Jeff Gleason isn’t one to accept reasons that he can’t run. That includes having his knee replaced three years ago, and it includes having his race calendar cancelled this spring. Instead of giving up, he a couple of friends got up at 1:00 this morning, and, keeping six feet apart, ran a marathon in the dark in and around Pittsburgh’s North Park.
A runner since college, the now 62-year-old started doing ultras soon after the turn of the century and has now completed over 60 of them, including four Badwaters, the 135 mile crossing of the Mojave Desert from Death Valley to Mount Whitney.
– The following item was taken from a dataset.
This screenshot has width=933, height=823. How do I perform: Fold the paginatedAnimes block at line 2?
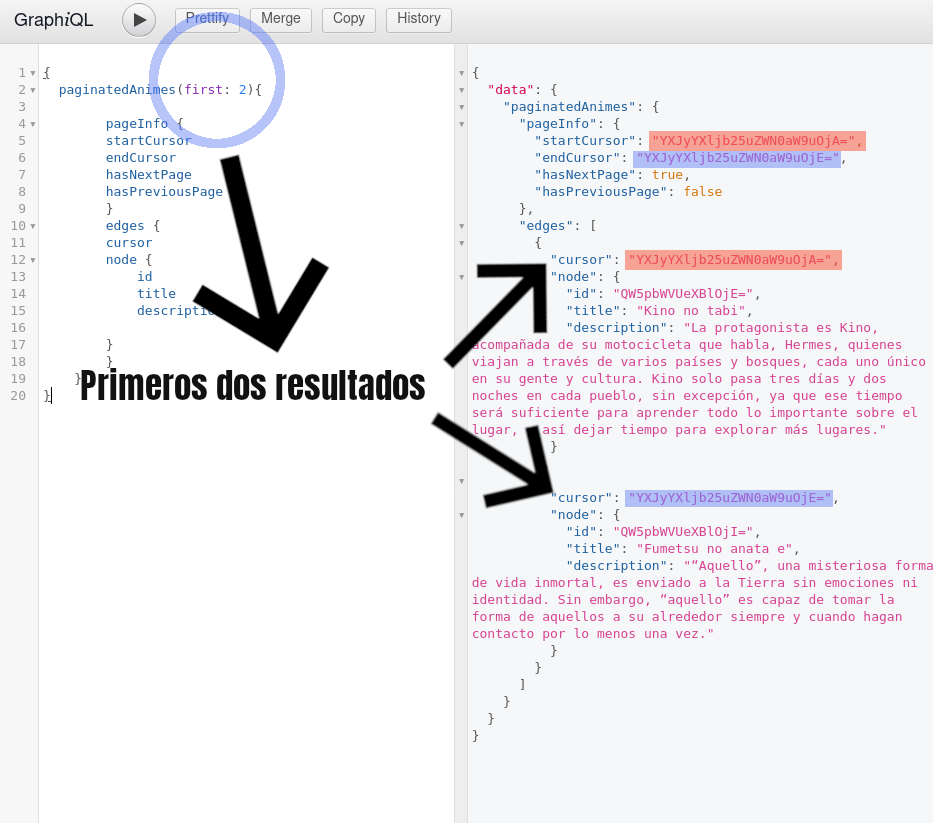click(x=33, y=90)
It was during the 2016 Badwater, however, that Gleason’s right knee, that had been progressively getting worse, finally caused him to stop.
“At 60 miles, I said, ‘That’s it,'” Gleason recalls. “I had to admit that I had a serious problem, my knee was bone-on-bone, with no cartilage.” After doing research, Gleason heard about Dr. Richard Berger, an orthopedic surgeon at Rush University Medical Center, Chicago, who performs joint replacement without cutting muscles, ligaments or tendons.
Berger’s procedure appealed to Gleason for two reasons, he says: “First, recovery was very quick, compared to traditional surgery, and second, after the replacement, you’re able to do anything, because if the artificial knee wears out, it is much easier to replace than with traditional surgery.”
Gleason was running again with weeks, and three months post-surgery, completed the Pittsburgh Half Marathon. A year later, he did his first post-surgery 100 miler, and he hasn’t looked back.
This spring he was planning on running the New Jersey Devil 100-miler and his home-town Pittsburgh Marathon before both were cancelled due to the coronavirus pandemic.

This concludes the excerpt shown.